What this task involves |
Copy exactly the lines from the start of the data below through the one that carries "Task: Go to", and only those.

Extracted material |

--- --- ---

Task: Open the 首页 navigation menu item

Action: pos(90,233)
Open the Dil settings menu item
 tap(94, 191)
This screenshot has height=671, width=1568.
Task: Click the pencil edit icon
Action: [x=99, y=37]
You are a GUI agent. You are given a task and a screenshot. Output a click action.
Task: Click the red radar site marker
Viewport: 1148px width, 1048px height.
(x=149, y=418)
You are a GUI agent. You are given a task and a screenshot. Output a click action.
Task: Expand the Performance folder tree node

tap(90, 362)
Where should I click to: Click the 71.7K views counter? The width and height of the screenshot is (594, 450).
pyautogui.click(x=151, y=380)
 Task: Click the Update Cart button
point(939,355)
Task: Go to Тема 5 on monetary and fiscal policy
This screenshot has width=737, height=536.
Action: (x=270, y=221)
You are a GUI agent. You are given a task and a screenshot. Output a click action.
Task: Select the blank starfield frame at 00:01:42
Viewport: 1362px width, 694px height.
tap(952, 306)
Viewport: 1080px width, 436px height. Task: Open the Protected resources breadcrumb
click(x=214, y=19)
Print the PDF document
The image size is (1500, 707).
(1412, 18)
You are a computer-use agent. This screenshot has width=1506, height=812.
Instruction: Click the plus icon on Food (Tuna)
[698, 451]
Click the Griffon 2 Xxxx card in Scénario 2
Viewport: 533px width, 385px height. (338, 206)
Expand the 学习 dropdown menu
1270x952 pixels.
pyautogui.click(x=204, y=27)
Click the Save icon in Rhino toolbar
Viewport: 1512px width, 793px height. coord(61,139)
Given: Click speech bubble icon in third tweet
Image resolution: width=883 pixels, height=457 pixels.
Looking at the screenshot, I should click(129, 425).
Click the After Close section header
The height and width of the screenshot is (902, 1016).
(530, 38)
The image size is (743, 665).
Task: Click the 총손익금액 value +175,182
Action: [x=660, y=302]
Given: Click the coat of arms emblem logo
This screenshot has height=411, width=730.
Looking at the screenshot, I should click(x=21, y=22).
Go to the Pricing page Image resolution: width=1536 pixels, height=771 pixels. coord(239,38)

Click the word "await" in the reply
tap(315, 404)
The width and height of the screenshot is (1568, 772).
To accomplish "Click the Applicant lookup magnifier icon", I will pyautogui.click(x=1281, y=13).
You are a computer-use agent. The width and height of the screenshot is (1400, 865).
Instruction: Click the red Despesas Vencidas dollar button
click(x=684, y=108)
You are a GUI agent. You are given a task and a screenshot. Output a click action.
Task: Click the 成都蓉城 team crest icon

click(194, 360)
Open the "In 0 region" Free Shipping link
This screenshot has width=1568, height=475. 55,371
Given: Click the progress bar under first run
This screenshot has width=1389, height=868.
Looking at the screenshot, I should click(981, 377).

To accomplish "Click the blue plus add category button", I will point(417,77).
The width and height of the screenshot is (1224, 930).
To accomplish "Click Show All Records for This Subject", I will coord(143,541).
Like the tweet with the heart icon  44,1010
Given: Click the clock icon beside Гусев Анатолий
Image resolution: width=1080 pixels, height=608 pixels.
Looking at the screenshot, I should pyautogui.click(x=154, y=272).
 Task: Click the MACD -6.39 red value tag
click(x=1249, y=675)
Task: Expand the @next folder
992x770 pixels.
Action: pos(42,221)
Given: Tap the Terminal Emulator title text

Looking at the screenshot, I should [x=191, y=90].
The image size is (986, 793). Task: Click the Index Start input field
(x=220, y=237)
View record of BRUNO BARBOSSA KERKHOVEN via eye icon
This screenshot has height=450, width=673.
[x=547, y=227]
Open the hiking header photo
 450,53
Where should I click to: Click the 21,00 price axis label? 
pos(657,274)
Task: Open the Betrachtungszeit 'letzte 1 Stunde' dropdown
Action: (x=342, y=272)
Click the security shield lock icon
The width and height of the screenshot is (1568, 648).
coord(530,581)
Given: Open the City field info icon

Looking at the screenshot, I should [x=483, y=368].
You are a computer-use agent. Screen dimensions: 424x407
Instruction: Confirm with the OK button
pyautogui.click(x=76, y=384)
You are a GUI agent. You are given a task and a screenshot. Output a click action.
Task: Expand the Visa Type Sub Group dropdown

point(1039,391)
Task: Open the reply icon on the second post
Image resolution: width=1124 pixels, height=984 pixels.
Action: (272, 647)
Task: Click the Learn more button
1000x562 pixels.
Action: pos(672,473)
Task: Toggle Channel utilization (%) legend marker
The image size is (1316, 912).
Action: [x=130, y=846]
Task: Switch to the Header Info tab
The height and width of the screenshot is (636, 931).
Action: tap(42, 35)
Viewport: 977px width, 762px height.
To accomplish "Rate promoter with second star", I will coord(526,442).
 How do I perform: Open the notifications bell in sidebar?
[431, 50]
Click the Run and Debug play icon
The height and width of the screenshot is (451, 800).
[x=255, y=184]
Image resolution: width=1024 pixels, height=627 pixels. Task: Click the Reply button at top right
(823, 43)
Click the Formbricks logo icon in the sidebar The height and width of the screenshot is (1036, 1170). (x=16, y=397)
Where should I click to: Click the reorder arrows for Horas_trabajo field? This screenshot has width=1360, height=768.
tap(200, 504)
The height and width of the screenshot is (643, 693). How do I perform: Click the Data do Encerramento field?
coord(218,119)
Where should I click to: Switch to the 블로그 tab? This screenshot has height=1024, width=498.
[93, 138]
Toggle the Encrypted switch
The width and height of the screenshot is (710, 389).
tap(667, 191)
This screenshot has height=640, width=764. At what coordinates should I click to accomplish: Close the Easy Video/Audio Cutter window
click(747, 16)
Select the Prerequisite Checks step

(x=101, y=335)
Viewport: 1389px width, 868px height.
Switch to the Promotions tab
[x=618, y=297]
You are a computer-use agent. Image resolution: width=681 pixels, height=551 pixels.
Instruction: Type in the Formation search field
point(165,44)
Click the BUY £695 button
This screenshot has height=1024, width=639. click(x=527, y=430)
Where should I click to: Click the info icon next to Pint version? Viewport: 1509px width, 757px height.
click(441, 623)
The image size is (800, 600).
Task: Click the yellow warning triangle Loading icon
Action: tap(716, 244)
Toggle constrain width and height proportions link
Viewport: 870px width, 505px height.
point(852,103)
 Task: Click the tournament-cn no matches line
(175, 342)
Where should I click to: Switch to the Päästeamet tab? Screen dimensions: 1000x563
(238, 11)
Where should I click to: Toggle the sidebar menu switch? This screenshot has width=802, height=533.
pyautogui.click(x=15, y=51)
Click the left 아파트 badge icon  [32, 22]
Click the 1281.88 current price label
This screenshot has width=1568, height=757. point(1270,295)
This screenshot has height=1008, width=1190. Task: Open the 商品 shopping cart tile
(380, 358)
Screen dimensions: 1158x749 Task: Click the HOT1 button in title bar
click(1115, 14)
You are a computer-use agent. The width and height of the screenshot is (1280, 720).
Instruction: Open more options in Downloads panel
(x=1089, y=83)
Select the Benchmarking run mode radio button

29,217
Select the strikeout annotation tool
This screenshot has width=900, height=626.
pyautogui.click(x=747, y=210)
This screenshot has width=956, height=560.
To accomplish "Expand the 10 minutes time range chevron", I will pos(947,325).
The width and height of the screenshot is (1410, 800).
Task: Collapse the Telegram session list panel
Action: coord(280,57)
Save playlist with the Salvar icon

--- --- ---

Solution for this problem |
Task: Open the 首页 navigation menu item

Action: pos(90,233)
Open the Dil settings menu item
 tap(94, 191)
This screenshot has height=671, width=1568.
Task: Click the pencil edit icon
Action: [x=99, y=37]
You are a GUI agent. You are given a task and a screenshot. Output a click action.
Task: Click the red radar site marker
Viewport: 1148px width, 1048px height.
(x=149, y=418)
You are a GUI agent. You are given a task and a screenshot. Output a click action.
Task: Expand the Performance folder tree node

tap(90, 362)
Where should I click to: Click the 71.7K views counter? The width and height of the screenshot is (594, 450).
pyautogui.click(x=151, y=380)
 Task: Click the Update Cart button
point(939,355)
Task: Go to Тема 5 on monetary and fiscal policy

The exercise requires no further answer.